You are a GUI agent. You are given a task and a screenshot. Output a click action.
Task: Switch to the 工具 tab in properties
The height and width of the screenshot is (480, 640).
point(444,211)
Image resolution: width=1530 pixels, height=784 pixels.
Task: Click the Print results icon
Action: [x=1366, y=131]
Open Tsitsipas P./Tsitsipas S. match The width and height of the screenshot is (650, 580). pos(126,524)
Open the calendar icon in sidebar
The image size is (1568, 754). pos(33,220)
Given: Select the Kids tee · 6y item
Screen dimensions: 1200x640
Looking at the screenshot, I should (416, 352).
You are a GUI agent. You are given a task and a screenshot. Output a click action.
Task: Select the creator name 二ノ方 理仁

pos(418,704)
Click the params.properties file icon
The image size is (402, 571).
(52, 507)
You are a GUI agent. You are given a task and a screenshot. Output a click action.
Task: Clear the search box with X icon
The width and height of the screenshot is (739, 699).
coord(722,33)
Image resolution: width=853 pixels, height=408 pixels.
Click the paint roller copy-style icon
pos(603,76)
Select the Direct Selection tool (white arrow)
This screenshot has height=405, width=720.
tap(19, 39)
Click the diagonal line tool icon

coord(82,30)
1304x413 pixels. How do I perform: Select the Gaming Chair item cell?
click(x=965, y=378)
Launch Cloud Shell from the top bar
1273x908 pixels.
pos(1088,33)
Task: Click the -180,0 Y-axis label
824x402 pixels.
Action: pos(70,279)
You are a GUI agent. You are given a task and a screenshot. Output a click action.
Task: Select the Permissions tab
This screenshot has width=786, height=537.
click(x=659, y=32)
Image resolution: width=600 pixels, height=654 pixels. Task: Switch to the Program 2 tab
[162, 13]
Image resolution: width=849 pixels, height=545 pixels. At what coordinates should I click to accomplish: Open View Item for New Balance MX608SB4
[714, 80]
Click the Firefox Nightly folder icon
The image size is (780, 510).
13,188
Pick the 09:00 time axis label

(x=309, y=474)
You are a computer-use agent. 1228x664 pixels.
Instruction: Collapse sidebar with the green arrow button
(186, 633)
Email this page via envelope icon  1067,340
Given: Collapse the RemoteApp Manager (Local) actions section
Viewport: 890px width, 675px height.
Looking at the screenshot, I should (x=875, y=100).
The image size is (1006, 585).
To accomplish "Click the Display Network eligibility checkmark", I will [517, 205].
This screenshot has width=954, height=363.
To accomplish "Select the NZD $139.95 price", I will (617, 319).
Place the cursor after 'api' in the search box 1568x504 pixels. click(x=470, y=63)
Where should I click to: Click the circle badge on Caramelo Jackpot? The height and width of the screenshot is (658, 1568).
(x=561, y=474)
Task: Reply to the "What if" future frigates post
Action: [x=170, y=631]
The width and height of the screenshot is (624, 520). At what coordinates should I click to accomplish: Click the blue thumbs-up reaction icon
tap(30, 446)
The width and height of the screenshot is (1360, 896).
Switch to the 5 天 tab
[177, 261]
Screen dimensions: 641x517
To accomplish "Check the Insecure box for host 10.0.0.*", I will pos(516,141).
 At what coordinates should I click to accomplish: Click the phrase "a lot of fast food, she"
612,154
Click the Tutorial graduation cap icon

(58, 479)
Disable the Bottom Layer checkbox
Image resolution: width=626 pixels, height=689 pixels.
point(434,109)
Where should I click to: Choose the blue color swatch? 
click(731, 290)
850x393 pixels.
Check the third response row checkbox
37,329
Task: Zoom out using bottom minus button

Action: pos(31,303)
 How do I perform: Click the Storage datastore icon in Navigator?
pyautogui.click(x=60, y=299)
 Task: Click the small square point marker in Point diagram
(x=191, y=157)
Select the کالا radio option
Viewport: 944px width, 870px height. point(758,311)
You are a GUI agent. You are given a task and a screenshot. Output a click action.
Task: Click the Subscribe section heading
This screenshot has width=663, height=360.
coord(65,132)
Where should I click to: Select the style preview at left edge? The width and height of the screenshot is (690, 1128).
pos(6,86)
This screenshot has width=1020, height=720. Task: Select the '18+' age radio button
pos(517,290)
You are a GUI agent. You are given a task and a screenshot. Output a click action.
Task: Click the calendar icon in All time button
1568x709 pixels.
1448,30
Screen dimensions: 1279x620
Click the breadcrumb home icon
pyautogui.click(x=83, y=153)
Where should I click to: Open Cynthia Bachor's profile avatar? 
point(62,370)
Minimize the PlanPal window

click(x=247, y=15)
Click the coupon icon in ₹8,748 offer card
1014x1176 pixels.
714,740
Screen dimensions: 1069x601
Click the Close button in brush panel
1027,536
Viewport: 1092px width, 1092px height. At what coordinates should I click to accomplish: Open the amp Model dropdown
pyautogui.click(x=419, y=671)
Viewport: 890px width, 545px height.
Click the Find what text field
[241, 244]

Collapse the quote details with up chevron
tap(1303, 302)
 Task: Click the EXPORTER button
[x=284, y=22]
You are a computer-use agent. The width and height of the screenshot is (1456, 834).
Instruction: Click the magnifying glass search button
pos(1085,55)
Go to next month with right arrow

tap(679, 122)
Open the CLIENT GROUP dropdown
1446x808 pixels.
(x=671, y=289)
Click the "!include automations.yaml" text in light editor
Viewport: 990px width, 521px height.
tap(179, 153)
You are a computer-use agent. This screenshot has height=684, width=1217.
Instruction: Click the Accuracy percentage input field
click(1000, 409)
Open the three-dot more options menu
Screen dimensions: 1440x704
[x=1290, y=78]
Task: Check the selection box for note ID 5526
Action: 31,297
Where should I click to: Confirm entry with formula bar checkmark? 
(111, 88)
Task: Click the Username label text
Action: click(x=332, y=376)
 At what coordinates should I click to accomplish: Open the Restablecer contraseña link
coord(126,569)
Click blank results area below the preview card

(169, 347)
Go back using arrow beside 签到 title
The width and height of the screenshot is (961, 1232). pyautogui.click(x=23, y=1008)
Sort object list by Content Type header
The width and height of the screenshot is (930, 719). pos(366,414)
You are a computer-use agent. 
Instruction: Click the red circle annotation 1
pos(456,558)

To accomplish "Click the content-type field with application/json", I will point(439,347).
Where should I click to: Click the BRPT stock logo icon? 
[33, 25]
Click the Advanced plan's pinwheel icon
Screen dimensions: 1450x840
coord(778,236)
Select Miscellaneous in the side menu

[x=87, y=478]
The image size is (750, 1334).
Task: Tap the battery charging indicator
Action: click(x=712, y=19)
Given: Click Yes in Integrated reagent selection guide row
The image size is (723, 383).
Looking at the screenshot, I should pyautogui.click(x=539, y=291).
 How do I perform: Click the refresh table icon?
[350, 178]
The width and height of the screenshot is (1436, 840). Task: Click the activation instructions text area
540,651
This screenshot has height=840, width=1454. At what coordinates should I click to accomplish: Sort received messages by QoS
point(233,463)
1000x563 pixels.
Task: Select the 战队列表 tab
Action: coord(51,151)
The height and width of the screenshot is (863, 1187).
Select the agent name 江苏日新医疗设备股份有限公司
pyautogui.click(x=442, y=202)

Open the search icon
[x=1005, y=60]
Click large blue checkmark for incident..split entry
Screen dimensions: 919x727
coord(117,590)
◆ ◆ ◆ ◆ ◆ ◆ ◆
● Required work
Transcribe the entries above, every line exactly as it reads.

● Response below
You are a GUI agent. You are given a task and a screenshot. Output a click action.
Task: Switch to the 工具 tab in properties
The height and width of the screenshot is (480, 640).
point(444,211)
Image resolution: width=1530 pixels, height=784 pixels.
Task: Click the Print results icon
Action: [x=1366, y=131]
Open Tsitsipas P./Tsitsipas S. match The width and height of the screenshot is (650, 580). pos(126,524)
Open the calendar icon in sidebar
The image size is (1568, 754). pos(33,220)
Given: Select the Kids tee · 6y item
Screen dimensions: 1200x640
Looking at the screenshot, I should (416, 352).
You are a GUI agent. You are given a task and a screenshot. Output a click action.
Task: Select the creator name 二ノ方 理仁

pos(418,704)
Click the params.properties file icon
The image size is (402, 571).
(52, 507)
You are a GUI agent. You are given a task and a screenshot. Output a click action.
Task: Clear the search box with X icon
The width and height of the screenshot is (739, 699).
coord(722,33)
Image resolution: width=853 pixels, height=408 pixels.
Click the paint roller copy-style icon
pos(603,76)
Select the Direct Selection tool (white arrow)
This screenshot has height=405, width=720.
tap(19, 39)
Click the diagonal line tool icon

coord(82,30)
1304x413 pixels. How do I perform: Select the Gaming Chair item cell?
click(x=965, y=378)
Launch Cloud Shell from the top bar
1273x908 pixels.
pos(1088,33)
Task: Click the -180,0 Y-axis label
824x402 pixels.
Action: pos(70,279)
You are a GUI agent. You are given a task and a screenshot. Output a click action.
Task: Select the Permissions tab
This screenshot has width=786, height=537.
click(x=659, y=32)
Image resolution: width=600 pixels, height=654 pixels. Task: Switch to the Program 2 tab
[162, 13]
Image resolution: width=849 pixels, height=545 pixels. At what coordinates should I click to accomplish: Open View Item for New Balance MX608SB4
[714, 80]
Click the Firefox Nightly folder icon
The image size is (780, 510).
13,188
Pick the 09:00 time axis label

(x=309, y=474)
You are a computer-use agent. 1228x664 pixels.
Instruction: Collapse sidebar with the green arrow button
(186, 633)
Email this page via envelope icon  1067,340
Given: Collapse the RemoteApp Manager (Local) actions section
Viewport: 890px width, 675px height.
Looking at the screenshot, I should (x=875, y=100).
The image size is (1006, 585).
To accomplish "Click the Display Network eligibility checkmark", I will [517, 205].
This screenshot has width=954, height=363.
To accomplish "Select the NZD $139.95 price", I will (617, 319).
Place the cursor after 'api' in the search box 1568x504 pixels. click(x=470, y=63)
Where should I click to: Click the circle badge on Caramelo Jackpot? The height and width of the screenshot is (658, 1568).
(x=561, y=474)
Task: Reply to the "What if" future frigates post
Action: [x=170, y=631]
The width and height of the screenshot is (624, 520). At what coordinates should I click to accomplish: Click the blue thumbs-up reaction icon
tap(30, 446)
The width and height of the screenshot is (1360, 896).
Switch to the 5 天 tab
[177, 261]
Screen dimensions: 641x517
To accomplish "Check the Insecure box for host 10.0.0.*", I will pos(516,141).
 At what coordinates should I click to accomplish: Click the phrase "a lot of fast food, she"
612,154
Click the Tutorial graduation cap icon

(58, 479)
Disable the Bottom Layer checkbox
Image resolution: width=626 pixels, height=689 pixels.
point(434,109)
Where should I click to: Choose the blue color swatch? 
click(731, 290)
850x393 pixels.
Check the third response row checkbox
37,329
Task: Zoom out using bottom minus button

Action: pos(31,303)
 How do I perform: Click the Storage datastore icon in Navigator?
pyautogui.click(x=60, y=299)
 Task: Click the small square point marker in Point diagram
(x=191, y=157)
Select the کالا radio option
Viewport: 944px width, 870px height. point(758,311)
You are a GUI agent. You are given a task and a screenshot. Output a click action.
Task: Click the Subscribe section heading
This screenshot has width=663, height=360.
coord(65,132)
Where should I click to: Select the style preview at left edge? The width and height of the screenshot is (690, 1128).
pos(6,86)
This screenshot has width=1020, height=720. Task: Select the '18+' age radio button
pos(517,290)
You are a GUI agent. You are given a task and a screenshot. Output a click action.
Task: Click the calendar icon in All time button
1568x709 pixels.
1448,30
Screen dimensions: 1279x620
Click the breadcrumb home icon
pyautogui.click(x=83, y=153)
Where should I click to: Open Cynthia Bachor's profile avatar? 
point(62,370)
Minimize the PlanPal window

click(x=247, y=15)
Click the coupon icon in ₹8,748 offer card
1014x1176 pixels.
714,740
Screen dimensions: 1069x601
Click the Close button in brush panel
1027,536
Viewport: 1092px width, 1092px height. At what coordinates should I click to accomplish: Open the amp Model dropdown
pyautogui.click(x=419, y=671)
Viewport: 890px width, 545px height.
Click the Find what text field
[241, 244]

Collapse the quote details with up chevron
tap(1303, 302)
 Task: Click the EXPORTER button
[x=284, y=22]
You are a computer-use agent. The width and height of the screenshot is (1456, 834).
Instruction: Click the magnifying glass search button
pos(1085,55)
Go to next month with right arrow

tap(679, 122)
Open the CLIENT GROUP dropdown
1446x808 pixels.
(x=671, y=289)
Click the "!include automations.yaml" text in light editor
Viewport: 990px width, 521px height.
tap(179, 153)
You are a computer-use agent. This screenshot has height=684, width=1217.
Instruction: Click the Accuracy percentage input field
click(1000, 409)
Open the three-dot more options menu
Screen dimensions: 1440x704
[x=1290, y=78]
Task: Check the selection box for note ID 5526
Action: 31,297
Where should I click to: Confirm entry with formula bar checkmark? 
(111, 88)
Task: Click the Username label text
Action: click(x=332, y=376)
 At what coordinates should I click to accomplish: Open the Restablecer contraseña link
coord(126,569)
Click blank results area below the preview card

(169, 347)
Go back using arrow beside 签到 title
The width and height of the screenshot is (961, 1232). pyautogui.click(x=23, y=1008)
Sort object list by Content Type header
The width and height of the screenshot is (930, 719). pos(366,414)
You are a computer-use agent. 
Instruction: Click the red circle annotation 1
pos(456,558)

To accomplish "Click the content-type field with application/json", I will point(439,347).
Where should I click to: Click the BRPT stock logo icon? 
[33, 25]
Click the Advanced plan's pinwheel icon
Screen dimensions: 1450x840
coord(778,236)
Select Miscellaneous in the side menu

[x=87, y=478]
The image size is (750, 1334).
Task: Tap the battery charging indicator
Action: click(x=712, y=19)
Given: Click Yes in Integrated reagent selection guide row
The image size is (723, 383).
Looking at the screenshot, I should pyautogui.click(x=539, y=291).
 How do I perform: Click the refresh table icon?
[350, 178]
The width and height of the screenshot is (1436, 840). Task: Click the activation instructions text area
540,651
This screenshot has height=840, width=1454. At what coordinates should I click to accomplish: Sort received messages by QoS
point(233,463)
1000x563 pixels.
Task: Select the 战队列表 tab
Action: coord(51,151)
The height and width of the screenshot is (863, 1187).
Select the agent name 江苏日新医疗设备股份有限公司
pyautogui.click(x=442, y=202)

Open the search icon
[x=1005, y=60]
Click large blue checkmark for incident..split entry
Screen dimensions: 919x727
coord(117,590)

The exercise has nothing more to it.